Per quanto siriano Ammiano era convintissimo della missione civilizzatrice di Roma e del suo impero. «...Si forgiò un'anima tutta romana, costituendosi, in qualche modo, difensore di una civiltà che appariva tanto più preziosa quanto più si trovava minacciata...».
Fu un militare ma soprattutto uno storico romano di età tardo imperiale, certamente il più importante del IV secolo, anche perchè, contrariamente alle tante opere distrutte dalla superstizione e dall'ignoranza, la sua opera rimase almeno in parte conservata.
Scrisse un grande racconto storico dell'antichità, proseguendo l'opera del grande storico Tacito, compilando così il penultimo libro storico dell'era antica, dato che l'ultimo sarà scritto da Procopio di Cesarea (490 - 560).
Per quanto discendente di una famiglia di lingua greca, scrisse l'intera sua opera in latino, una cronaca della storia di Roma che andava dal 96 al 378, ma i libri superstiti della sua storia, i "Res Gestae" o i "Rerum gestarum libri XXXI", coprono solo gli anni dal 353 al 378.
LA VITA
Ammiano esordì come giovanissimo soldato nell'esercito di Costanzo II (317-361) imperatore d'Oriente e fu inviato a servire sotto Ursicino, governatore di Nisibis in Mesopotamia, e magister militum. Tornò in Italia con Ursicino, quando fu richiamato da Costanzo, e lo accompagnò nella spedizione contro Claudio Silvano, che era stato costretto dalle presunte ingiuste accuse dei suoi nemici a proclamarsi imperatore in Gallia.
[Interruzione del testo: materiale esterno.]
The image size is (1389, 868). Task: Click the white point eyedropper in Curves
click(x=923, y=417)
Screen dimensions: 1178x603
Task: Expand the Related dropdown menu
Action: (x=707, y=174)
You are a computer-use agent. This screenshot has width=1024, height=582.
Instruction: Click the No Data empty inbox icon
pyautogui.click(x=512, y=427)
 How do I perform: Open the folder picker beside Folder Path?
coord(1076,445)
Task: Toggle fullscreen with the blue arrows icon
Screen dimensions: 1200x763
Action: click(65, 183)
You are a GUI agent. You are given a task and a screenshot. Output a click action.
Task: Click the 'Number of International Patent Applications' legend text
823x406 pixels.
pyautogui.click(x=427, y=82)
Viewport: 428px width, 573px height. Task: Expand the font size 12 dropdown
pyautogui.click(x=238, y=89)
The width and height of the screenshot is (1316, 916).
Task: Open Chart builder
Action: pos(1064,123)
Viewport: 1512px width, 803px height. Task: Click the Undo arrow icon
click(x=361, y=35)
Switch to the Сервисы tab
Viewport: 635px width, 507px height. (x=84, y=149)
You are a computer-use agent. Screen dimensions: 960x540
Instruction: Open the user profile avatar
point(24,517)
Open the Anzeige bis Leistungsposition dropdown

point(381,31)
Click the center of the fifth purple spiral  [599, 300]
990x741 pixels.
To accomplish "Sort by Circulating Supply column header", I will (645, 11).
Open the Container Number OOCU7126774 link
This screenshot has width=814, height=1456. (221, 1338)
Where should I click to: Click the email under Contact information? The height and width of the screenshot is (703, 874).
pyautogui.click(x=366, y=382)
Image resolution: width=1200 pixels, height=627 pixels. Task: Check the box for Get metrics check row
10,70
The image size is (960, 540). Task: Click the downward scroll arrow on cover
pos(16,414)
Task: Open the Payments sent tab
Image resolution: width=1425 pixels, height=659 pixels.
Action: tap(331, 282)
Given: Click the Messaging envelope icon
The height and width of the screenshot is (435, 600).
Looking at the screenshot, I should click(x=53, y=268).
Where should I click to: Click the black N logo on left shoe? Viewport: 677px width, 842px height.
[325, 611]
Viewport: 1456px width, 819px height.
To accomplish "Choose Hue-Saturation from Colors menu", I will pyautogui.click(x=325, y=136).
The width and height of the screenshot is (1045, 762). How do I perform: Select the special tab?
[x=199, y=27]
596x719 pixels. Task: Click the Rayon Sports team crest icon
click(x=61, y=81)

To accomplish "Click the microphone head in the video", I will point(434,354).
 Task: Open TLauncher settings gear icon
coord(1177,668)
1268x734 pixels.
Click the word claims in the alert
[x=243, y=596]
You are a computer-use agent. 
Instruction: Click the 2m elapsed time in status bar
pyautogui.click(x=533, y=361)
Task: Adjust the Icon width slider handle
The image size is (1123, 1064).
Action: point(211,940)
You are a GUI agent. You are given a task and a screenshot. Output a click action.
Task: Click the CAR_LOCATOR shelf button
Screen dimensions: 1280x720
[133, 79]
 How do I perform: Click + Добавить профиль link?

Ammiano esordì come giovanissimo soldato nell'esercito di Costanzo II (317-361) imperatore d'Oriente e fu inviato a servire sotto Ursicino, governatore di Nisibis in Mesopotamia, e magister militum. Tornò in Italia con Ursicino, quando fu richiamato da Costanzo, e lo accompagnò nella spedizione contro Claudio Silvano, che era stato costretto dalle presunte ingiuste accuse dei suoi nemici a proclamarsi imperatore in Gallia.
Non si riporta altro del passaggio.